Kon-Lab, ein neues Sprachprogramm an Kitas, zeigt Erfolg. Jetzt soll es berlinweit eingesetzt werden

Ariane Bemmer

Die Vortragenden sind nahezu aus dem Häuschen. „Einschlagen“ mögen die Ergebnisse, wünscht sich Elisabeth Ziemer, die Sozialstadträtin von Tempelhof-Schöneberg. Auf dass bald in allen Berliner Kitas nach dem Kon-Lab-Programm gelernt werde.

Vor zwei Jahren begann ihr Bezirk zusammen mit dem Schweizer Spracherwerbsforscher Zvi Penner, Ärzten und Kita-Experten ein Programm zu entwickeln für Kita-Kinder mit gestörten Sprachfähigkeiten – das waren Migrantenkinder aber auch deutschsprachige, die zu Hause nicht gefördert worden waren. An sieben Kitas in Schöneberg-Nord und Spandau wurden diese Programme erprobt und gleichzeitig deren Wirksamkeit überprüft. Fazit: ein voller Erfolg.

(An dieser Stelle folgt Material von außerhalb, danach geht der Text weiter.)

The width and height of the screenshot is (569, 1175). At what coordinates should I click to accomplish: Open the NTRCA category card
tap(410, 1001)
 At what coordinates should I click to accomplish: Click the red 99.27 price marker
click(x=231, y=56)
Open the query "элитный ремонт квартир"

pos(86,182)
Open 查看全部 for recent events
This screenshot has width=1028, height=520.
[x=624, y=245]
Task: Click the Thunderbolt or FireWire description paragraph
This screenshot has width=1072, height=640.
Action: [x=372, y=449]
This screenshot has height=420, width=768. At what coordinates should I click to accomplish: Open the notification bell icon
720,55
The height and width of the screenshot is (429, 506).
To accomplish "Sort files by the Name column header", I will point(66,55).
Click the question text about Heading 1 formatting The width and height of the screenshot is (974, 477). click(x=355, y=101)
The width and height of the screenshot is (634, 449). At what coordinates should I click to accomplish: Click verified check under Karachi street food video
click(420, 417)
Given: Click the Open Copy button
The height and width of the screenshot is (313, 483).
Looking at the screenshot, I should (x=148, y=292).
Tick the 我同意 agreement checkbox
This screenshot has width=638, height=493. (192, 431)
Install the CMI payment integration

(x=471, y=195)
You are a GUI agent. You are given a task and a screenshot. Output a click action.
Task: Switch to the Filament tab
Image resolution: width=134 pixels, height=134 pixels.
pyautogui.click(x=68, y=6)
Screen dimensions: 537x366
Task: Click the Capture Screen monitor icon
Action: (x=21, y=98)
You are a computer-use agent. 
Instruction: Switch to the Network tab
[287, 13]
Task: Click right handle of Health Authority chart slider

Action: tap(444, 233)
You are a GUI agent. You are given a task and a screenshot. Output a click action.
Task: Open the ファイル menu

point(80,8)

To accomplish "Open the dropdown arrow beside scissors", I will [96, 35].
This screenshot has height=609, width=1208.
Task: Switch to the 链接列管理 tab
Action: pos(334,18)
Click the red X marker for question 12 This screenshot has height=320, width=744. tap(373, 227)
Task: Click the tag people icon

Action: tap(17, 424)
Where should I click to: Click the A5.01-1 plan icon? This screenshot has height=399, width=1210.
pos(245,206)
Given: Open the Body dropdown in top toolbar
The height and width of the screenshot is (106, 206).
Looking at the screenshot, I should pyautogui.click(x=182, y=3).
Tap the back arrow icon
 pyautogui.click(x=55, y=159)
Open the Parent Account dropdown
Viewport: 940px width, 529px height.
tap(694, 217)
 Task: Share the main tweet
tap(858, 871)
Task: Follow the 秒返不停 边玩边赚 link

Die Kinder der Modell-Kitas wurden auf verschiedene sprachliche Kompetenzen nach etwa fünf Monaten mit dem Kon-Lab-Programm (siehe Kasten) überprüft und mit einer normalen Kitagruppe verglichen. Es stellte sich heraus, dass die Fähigkeit zur Pluralbildung, zum Verwenden von Artikeln und zum Frageverständnis um bis zu 30 Prozent gesteigert werden konnten. Dagegen nahmen bei der unspezifischen Betreuung in der Vergleichskita einige Fähigkeiten sogar wieder ab: Konnten anfangs 85 Prozent der Kinder richtige Artikel nennen, waren es später nur noch 53. Zvi Penner sagte, von den deutschsprachigen Kindern, die eingeschult werden, hätten rund zehn Prozent den Spracherwerbsstand von 22 Monate alten Kindern. Rund 20 Prozent könnten einfachsten Fragen nicht folgen. Penners Beispiel: „Ein Junge und sein Vater backen einen Kuchen. Mit wem backt der Junge einen Kuchen?“ Die Kinder hätten nicht gelernt, eine Frage zu erkennen. Es nütze bei diesen Lücken nichts, die Kinder einfach in deutscher Sprache zu „baden“, wie Penner es ausdrückte, man müsse ihre Defizite spezifisch beheben.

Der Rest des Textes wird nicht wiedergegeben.